Michele Lee Golden
13 min readFeb 16, 2015

This thought piece explores the question: What does social leadership look like outside of organisations? Its aim is to offer a different perspective on social leadership and to stimulate new thinking and action amongst people, including freelancers, who aspire to create social change.

This piece is published as part of my Clore Social Fellowship. The Clore Social Leadership Programme develops people who they think can become leaders with the resilience, self-awareness and capabilities to tackle the social challenges of the 21st century. As part of the Programme, each Fellow is required to undertake a piece of practice-based research. The purpose of the research is to help develop Fellows’ skills as critical users of research, and to help develop the evidence base for the sector as a whole. The research focus, methodology and output are all chosen by the Fellow.

Why was I interested in this?

My initial motivation for doing this research was entirely personal.

When I started my fellowship I had been a freelance consultant for five years, working with public and social sector organisations — government bodies, charities and social enterprises — but sitting outside of them. I had questions about what this meant for me as a leader and my capacity to mobilise people to achieve social impact. I loved being a free agent, having the flexibility to choose my projects and control my own time, free of the bureaucracy and occasional dysfunction of an organisation. But could I be a freelance consultant and still be a leader?

Some of the early feedback I got was, more or less, no. To be a leader, I was told, I had to be rooted in an organisation as an employee or volunteer or trustee. My heart sank. Then my brain rioted. Surely that can’t be true, I thought. The definition of leadership can’t be that narrow. I decided to explore further and find out for myself: What does social leadership look like outside of organisations?

Why should anyone else be interested in this?

The question has relevance for the wider social sector. In the 21st century we face a raft of ‘wicked’ problems, such as climate change and poverty, for which there are no simple solutions. These problems are huge and complex and hard to define, never mind solve. They are also the most important issues of our time.

It is increasingly recognised that these systemic challenges will require ‘unprecedented collaboration among different organizations, sectors, and even countries’.[1] I would also argue that these challenges will require action and leadership from people everywhere, not just those within organisations. For example, nearly a fifth of the UK workforce is self-employed; this is over 4.5 million people and the number is expected to grow.[2] This potential social leadership capacity must not be ignored. The scale of the challenges we face means that we need to grow social leaders everywhere. To do this we need to expand how we think about leaders and leadership, both inside and outside of organisations.

The question of what social leadership looks like outside of organisations is increasingly relevant to those within organisations too because the nature of organisations is changing.
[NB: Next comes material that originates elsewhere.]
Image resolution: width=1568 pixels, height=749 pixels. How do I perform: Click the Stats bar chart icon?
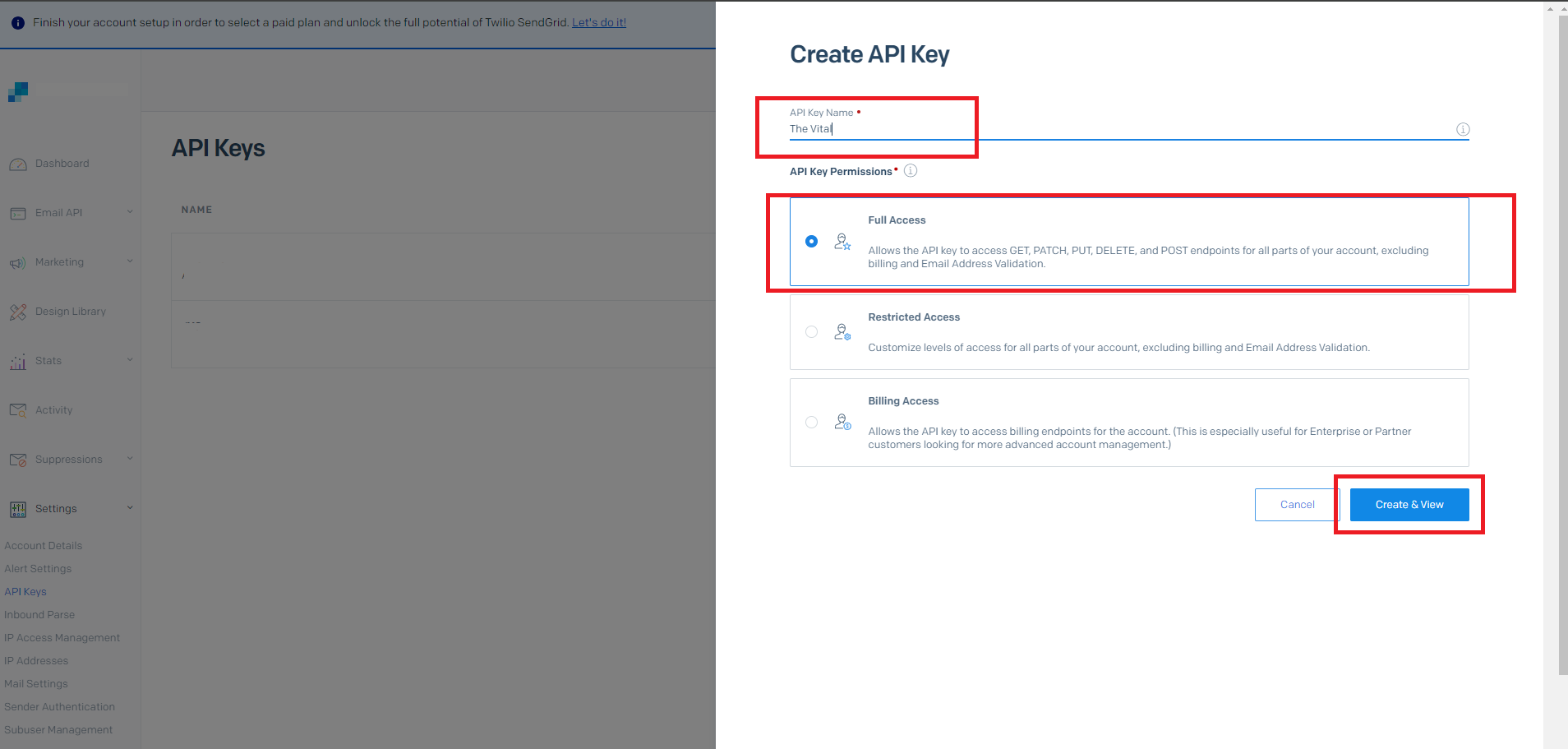click(x=18, y=362)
Boundaries are blurring and hierarchies are flattening, giving way to decentralised structures and resulting in more networked, collaborative and democratic practices… or at least that’s the idea. These changes aren’t happening everywhere but it is safe to say that organisations in the future will look very different to how they look today. More people will find themselves outside of organisations, or at least not entirely inside them.
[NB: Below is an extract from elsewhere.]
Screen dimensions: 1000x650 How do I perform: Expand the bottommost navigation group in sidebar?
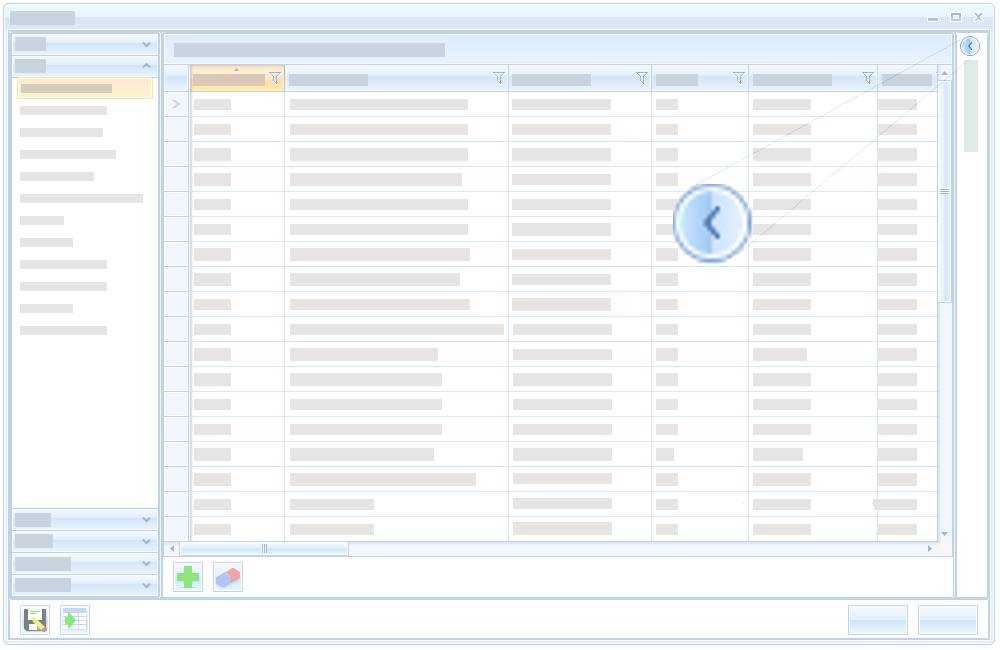click(x=147, y=585)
How I explored the questions

What does social leadership outside of organisations look like? What does it look like beyond organisations? What might it tell us about the nature of social leadership or the nature of social change? What does it mean for freelancers and other leaders and established organisations and the wider social sector?

I carried these questions with me over the course of my fellowship and sought answers from many different sources. I read widely and talked to countless people about it, individually and in a course I took and at an event I organised. I gained some insights and reached a few conclusions. These are presented here, along with some recommendations. I hope they will prompt new thinking and action amongst people who are driving social change.

This isn’t a traditional research report. I’ve written many of those before and one of the benefits of Clore is that it gave me the opportunity to stretch myself. This is an experiment in producing a kind of long-form essay based on an ongoing inquiry. I do not have any definitive answers to the questions I have posed about the relationship between leadership and organisations and social change — three enormous areas I have barely scraped the surface of. This is just a summary of where I have got to with my thinking so far. It is offered as a starting point for further work by myself and others.

Yes, Virginia, there is leadership outside of organisations[3]

I’ll start with the obvious and state that leaders and leadership do exist outside of organisations. Hallelujah! It seems stupidly obvious to me now but at the start of my fellowship I was a lot less sure and I had a lot more anxiety about it. In retrospect I realise my anxiety stemmed from the mistake of conflating leadership with leader, and leader with role, which made me feel that if I didn’t have a role within an organisation then I (literally) was in no position to be a leader or to exercise leadership.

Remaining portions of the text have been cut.